Kris Bleiler remembers the day long ago when her sister was sent to the store to buy some groceries. On her way there, a neighborhood bully pushed the girl around and took the money.
A child at the time, Kris will never forget how her mother, Linda Day, cried. Sure, Day was upset about the scuffle. But she also was upset that the cash was gone. The divorced mother was struggling to make ends meet and literally counting every penny.
“She didn’t have any more money,” said Bleiler, 41.
Bleiler’s mother remarried a couple of years later and the family knew relative comfort. But Bleiler of Marietta will always remember those early years of want and how one incident could upset the precarious financial balance of a household.
Maybe that’s why she’s now known among friends as Krissy the Coupon Queen. She doesn’t clip them for herself. She makes a solid income as an accountant at a construction firm.
Each week, Bleiler clips hundreds of dollars worth of coupons from newspapers and buys dozens of bags of groceries and household staples. Then she quietly distributes care packages to families in need.
“She goes to the grocery store every single day with those coupons and buys like $100 or $200 worth of groceries for almost nothing,” said Sandra Lewis, her friend who nominated Bleiler to be a Holiday Hero. “Then she gives away all of it. All of it.”

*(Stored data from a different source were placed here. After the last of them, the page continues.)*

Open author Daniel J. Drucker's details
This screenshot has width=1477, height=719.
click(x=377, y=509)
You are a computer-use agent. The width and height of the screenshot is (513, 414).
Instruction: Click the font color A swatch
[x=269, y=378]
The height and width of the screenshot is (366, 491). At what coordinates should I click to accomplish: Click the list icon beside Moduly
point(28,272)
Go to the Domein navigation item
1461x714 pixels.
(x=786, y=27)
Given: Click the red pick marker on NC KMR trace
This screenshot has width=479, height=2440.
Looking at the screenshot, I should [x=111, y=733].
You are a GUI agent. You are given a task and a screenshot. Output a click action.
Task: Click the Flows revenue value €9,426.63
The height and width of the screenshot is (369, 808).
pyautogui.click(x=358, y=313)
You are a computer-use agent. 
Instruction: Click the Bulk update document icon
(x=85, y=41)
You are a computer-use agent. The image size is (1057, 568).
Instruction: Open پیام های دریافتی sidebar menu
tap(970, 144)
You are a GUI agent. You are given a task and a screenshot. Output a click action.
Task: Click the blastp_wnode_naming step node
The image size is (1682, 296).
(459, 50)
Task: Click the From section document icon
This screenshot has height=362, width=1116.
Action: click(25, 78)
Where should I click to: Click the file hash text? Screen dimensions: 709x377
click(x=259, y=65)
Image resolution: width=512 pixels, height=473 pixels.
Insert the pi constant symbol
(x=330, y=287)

Through her church, neighborhood association and network of friends, Bleiler gets names of families hit with hard times. Sometimes she delivers the bags of food herself. Sometimes she asks friends to make the deliveries.
“Most of the time I just say, ‘Hey, you know what, I had extra and maybe you use it,’ ” Bleiler said. “I just play it off that way because you don’t want to embarrass anybody.”
That’s partly why Bleiler’s friends admire her — her consideration for the feelings of others when they are vulnerable.
“She’s incredibly intuitive and very observant,” said her friend Judy McCall. “I’ve seen her at a restaurant talking with a server and, if she senses the person is in need, she’ll leave an outrageously large tip.”
For a while, Bleiler’s kitchen was so packed with pancake mix, diapers, paper towels, fruit roll-ups — whatever she had coupons for — it was hard to move around. She finally had a handyman convert empty space under her stairs into a pantry solely for her food ministry.
“I feel so blessed and like I have so much,” Bleiler said. “I was caught up in material things for a while, but then you grow out of it and you realize what is important — and that’s making sure that others are cared for.”